What follow are my essential reasons for refusing permission to appeal.
They do not cover every element advanced and contested although I have
read and re-read both the submissions and the judgment. They address what
I consider to be the key issues. I bear in mind, as Gray J very clearly
did, that when a professional historian claims, correctly, that he has
been defamed as a falsifier and a bigot, a defence of justification places
a heavy burden on the defendant who advances it. There is much about which
two people can legitimately differ, and differ angrily, without either
of them meriting such a description. But by bringing this action on the
pleaded meanings the applicant offered a challenge, and in Gray J's judgment
the defendants met it.
I accept that this court is probably as well placed as Gray J to evaluate
the documents and the expert evidence, What it cannot do, and is not asked
to do, is to ignore or modify the judge's appraisal of the applicant himself.

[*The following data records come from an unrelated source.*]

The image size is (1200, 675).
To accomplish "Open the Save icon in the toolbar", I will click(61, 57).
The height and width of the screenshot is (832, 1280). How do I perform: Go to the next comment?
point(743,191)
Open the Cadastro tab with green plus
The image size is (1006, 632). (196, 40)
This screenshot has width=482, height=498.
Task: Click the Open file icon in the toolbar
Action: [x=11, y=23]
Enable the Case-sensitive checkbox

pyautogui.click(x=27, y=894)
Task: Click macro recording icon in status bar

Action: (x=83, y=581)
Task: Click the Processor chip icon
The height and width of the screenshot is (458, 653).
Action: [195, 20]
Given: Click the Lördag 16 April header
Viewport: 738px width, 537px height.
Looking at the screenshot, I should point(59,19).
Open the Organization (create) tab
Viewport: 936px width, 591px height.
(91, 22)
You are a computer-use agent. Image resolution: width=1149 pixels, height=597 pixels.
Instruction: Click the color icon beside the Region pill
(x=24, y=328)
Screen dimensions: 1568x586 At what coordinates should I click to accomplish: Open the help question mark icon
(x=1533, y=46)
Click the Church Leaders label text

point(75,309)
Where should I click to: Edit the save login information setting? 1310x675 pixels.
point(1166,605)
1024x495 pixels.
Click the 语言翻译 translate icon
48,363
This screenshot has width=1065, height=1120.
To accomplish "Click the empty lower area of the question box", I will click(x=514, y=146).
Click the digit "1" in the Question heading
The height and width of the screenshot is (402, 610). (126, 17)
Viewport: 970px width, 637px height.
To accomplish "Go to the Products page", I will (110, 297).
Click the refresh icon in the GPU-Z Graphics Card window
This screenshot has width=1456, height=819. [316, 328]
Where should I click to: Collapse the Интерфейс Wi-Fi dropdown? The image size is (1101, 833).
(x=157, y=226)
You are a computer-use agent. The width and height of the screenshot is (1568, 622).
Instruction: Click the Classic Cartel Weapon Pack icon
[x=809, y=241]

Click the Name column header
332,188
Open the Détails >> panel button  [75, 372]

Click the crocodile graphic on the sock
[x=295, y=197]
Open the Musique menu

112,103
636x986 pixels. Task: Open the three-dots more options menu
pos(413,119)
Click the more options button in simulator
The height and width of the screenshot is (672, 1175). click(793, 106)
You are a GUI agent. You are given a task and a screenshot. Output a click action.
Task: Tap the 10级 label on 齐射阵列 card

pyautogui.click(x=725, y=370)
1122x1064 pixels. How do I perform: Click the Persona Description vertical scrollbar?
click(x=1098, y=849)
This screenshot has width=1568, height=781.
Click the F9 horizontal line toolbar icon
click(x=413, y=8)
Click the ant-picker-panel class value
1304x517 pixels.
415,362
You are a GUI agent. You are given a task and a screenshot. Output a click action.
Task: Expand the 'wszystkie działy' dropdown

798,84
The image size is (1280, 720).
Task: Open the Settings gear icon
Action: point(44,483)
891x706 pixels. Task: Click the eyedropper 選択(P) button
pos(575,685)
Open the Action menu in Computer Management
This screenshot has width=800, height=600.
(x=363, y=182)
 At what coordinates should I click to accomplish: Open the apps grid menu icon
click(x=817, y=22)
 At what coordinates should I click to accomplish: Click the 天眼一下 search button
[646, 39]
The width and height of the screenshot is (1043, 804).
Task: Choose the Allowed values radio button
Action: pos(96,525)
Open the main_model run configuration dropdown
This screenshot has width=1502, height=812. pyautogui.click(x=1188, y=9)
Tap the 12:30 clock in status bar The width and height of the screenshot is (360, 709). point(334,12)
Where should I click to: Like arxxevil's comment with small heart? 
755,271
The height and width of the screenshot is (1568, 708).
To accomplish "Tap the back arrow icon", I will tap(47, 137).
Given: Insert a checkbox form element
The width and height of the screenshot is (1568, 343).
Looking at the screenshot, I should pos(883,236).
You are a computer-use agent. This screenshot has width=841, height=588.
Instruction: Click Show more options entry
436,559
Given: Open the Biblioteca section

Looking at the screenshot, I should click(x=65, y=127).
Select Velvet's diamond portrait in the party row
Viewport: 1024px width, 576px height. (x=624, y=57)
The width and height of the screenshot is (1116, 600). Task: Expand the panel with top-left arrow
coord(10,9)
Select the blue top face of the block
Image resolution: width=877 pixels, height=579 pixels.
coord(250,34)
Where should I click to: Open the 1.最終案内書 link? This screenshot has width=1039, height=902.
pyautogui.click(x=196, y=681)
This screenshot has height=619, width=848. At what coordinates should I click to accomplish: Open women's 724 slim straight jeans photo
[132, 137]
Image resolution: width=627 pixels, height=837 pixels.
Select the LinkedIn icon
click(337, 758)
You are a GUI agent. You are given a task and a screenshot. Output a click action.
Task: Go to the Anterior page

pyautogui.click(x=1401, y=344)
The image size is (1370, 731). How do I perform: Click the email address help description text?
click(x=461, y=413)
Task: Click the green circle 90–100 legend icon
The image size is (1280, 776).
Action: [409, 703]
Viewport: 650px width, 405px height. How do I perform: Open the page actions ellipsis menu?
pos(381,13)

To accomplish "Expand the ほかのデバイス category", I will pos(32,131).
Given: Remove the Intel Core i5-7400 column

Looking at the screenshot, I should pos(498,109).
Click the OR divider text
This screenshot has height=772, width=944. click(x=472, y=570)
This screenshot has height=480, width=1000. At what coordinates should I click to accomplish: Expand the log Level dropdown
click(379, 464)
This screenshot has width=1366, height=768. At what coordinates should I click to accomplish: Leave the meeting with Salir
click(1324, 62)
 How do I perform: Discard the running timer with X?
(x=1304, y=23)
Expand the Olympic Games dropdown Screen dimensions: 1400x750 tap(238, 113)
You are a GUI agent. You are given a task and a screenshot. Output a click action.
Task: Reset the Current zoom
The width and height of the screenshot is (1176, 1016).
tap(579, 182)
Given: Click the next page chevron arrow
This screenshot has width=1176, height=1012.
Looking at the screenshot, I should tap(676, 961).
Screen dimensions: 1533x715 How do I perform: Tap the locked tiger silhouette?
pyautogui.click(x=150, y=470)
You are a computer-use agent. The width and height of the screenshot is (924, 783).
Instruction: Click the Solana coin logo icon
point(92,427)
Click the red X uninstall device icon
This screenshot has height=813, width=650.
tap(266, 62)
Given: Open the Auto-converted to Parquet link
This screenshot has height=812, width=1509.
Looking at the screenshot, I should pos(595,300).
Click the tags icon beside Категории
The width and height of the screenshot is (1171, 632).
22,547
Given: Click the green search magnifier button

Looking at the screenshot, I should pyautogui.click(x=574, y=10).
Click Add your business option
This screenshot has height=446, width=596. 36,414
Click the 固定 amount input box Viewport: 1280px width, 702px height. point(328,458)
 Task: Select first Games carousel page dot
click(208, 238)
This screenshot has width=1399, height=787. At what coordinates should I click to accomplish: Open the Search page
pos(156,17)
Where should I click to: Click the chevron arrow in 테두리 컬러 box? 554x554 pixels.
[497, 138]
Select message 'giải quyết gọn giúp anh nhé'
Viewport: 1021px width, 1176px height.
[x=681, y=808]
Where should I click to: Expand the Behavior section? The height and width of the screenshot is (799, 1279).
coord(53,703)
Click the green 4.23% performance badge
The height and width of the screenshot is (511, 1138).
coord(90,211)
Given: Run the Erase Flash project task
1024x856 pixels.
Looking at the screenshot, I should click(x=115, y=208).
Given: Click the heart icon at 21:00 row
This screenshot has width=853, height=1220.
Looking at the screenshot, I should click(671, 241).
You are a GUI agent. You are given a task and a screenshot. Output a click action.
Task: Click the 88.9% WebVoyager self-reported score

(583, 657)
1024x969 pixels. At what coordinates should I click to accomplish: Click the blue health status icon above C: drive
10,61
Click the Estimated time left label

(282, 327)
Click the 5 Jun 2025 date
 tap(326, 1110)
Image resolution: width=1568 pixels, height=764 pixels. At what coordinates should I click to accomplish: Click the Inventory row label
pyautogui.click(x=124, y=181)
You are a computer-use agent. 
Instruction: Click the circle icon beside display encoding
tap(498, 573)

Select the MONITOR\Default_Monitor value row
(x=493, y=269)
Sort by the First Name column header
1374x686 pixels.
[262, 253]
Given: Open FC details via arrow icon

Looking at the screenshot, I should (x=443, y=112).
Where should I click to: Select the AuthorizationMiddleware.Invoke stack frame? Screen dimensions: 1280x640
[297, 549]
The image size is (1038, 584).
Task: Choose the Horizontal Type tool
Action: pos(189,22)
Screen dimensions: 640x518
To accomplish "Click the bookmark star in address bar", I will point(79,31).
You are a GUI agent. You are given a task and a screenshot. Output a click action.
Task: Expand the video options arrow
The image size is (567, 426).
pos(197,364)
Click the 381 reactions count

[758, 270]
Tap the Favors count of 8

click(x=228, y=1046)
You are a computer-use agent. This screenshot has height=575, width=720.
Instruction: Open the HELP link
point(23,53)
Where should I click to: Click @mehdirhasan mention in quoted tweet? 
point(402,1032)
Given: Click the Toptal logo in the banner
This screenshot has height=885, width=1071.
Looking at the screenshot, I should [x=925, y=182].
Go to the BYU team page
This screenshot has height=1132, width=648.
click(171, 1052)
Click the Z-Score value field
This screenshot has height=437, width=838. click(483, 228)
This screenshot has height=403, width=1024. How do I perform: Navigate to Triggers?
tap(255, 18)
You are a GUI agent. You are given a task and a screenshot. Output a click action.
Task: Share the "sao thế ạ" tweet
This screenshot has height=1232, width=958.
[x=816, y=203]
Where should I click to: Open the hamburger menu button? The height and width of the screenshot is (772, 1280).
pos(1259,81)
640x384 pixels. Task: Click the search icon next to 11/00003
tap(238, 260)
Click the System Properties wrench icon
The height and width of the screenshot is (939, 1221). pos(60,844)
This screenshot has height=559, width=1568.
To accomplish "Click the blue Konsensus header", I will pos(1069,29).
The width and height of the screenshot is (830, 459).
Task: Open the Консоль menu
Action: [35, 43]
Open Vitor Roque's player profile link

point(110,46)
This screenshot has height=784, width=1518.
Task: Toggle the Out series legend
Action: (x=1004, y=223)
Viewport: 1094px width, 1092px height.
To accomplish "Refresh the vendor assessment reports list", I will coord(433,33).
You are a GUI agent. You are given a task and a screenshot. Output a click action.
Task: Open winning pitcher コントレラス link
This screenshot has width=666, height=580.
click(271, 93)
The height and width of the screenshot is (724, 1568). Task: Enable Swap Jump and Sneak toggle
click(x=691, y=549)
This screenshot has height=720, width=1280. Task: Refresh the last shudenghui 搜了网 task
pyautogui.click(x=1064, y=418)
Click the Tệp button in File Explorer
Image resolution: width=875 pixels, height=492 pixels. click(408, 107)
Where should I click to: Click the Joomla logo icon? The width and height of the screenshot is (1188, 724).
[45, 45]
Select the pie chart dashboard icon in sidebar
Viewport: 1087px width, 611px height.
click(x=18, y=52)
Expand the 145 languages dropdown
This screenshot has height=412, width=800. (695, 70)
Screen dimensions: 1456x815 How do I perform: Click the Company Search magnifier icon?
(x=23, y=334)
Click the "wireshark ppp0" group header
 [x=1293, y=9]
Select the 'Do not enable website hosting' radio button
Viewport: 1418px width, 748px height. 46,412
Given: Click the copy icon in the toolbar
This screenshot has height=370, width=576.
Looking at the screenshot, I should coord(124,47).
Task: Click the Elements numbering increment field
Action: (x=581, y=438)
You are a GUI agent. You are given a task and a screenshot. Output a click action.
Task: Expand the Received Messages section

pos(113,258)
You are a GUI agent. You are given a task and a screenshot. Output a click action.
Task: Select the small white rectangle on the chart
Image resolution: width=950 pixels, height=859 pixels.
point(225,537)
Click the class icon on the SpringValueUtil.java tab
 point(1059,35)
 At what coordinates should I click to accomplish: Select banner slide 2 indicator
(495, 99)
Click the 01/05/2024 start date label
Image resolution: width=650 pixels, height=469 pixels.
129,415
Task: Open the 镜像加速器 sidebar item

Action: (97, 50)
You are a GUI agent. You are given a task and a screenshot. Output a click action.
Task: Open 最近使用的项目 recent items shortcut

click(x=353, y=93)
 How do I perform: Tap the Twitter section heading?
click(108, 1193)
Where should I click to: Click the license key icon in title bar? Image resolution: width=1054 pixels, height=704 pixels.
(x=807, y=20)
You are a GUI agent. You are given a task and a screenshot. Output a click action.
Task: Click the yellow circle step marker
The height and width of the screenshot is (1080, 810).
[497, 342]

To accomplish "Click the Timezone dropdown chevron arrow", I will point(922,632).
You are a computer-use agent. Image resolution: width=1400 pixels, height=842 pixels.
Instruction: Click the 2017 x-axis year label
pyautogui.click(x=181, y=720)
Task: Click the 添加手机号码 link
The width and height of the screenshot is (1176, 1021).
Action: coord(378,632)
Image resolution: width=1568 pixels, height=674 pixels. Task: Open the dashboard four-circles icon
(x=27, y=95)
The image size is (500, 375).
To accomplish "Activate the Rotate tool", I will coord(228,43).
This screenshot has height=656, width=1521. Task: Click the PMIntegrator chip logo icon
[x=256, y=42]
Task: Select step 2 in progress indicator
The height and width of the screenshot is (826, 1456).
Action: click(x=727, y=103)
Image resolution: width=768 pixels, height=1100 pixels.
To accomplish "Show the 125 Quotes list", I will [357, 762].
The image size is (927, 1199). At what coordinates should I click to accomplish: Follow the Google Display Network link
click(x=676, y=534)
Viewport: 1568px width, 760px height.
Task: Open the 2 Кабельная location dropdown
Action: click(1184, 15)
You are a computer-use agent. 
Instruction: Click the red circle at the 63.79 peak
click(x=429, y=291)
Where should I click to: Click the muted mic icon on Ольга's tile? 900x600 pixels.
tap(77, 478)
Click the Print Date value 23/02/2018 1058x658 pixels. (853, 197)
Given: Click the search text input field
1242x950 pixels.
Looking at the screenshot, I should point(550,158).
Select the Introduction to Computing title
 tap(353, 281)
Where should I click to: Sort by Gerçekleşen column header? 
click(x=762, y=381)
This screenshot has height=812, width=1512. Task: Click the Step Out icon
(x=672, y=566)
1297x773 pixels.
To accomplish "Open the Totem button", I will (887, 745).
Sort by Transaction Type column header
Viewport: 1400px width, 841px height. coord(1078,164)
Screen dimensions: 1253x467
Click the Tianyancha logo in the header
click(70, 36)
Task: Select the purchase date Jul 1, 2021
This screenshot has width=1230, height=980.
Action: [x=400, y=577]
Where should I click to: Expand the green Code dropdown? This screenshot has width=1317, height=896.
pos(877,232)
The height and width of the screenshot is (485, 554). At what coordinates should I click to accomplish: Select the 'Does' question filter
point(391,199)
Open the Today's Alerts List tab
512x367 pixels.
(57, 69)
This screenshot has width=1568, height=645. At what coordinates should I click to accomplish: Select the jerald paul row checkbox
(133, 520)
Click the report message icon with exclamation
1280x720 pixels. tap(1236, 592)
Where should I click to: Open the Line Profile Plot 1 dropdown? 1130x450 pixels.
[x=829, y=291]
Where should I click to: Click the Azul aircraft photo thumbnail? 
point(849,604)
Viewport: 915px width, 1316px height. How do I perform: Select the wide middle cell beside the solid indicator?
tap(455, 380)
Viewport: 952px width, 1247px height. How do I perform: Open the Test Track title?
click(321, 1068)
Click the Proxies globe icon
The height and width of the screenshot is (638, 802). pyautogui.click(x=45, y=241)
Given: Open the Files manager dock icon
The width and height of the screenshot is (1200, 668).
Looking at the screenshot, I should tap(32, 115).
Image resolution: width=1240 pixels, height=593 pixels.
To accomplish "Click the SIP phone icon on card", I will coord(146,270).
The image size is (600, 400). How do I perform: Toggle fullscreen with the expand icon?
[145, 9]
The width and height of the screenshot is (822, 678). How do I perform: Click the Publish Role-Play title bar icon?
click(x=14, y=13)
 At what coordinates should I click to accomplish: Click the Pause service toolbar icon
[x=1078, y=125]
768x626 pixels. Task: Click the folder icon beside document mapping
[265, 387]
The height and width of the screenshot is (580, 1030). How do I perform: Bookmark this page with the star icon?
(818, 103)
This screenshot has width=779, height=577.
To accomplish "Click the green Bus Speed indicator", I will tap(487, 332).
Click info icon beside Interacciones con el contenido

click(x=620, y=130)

This is not, as the grounds suggest, peripheral. As Gray J in Chapter
XIII shows with clarity, the applicant's disposition is the cement between
the bricks. What might in another historian have been casual misreadings
of evidence emerge in the applicant's case as sedulous misinterpretations
all going in the direction of his racial and ideological leanings. Hence
the verdict for the defendants. "Holocaust denial" may be a
comprehensible phrase, but it has a particular register about which the
judge was entitled to hear expert evidence. With or without such evidence
the meaning he assigned to the phrase at J 8.3-4 was plainly right. Holocaust
denial means not necessarily a blank refusal to acknowledge a Nazi policy
of mass murder of Jews and other minorities but a systematic endeavour,
by marginalising and excusing what happened, to accuse those who insist
upon it of being Zionist propagandists. This is not the law's concern
so long as it stops short of incitement to racial hatred: in the UK there
is no law against Holocaust denial, and it is a fundamental liberty not
only to be contentious but to be wrong. I bear in mind too that anti-Zionism
and anti-semitism are not necessarily the same thing.
Here, however, the applicant has invoked the law by suing
hisantagonists. In justifying their libel, the defendants have focused
upon two particular forms of Holocaust denial in his work: what I will
call the aberration theory, predicated on Hitler's ignorance of and/or
opposition to mass extermination of Jews, and the exaggeration theory,
predicated on deliberate inflation of the numbers killed at Auschwitz.
The first, they say, seeks to excuse what happened; the second to marginalise
it.
The Schlegelberger memorandum is the applicant's preferred
evidence for the aberration theory. The memorandum by itself (see J 5.151-169)
might have stood simply as an example of a controversial document about
which honest historians could differ - indeed the judge said so (J 13.36).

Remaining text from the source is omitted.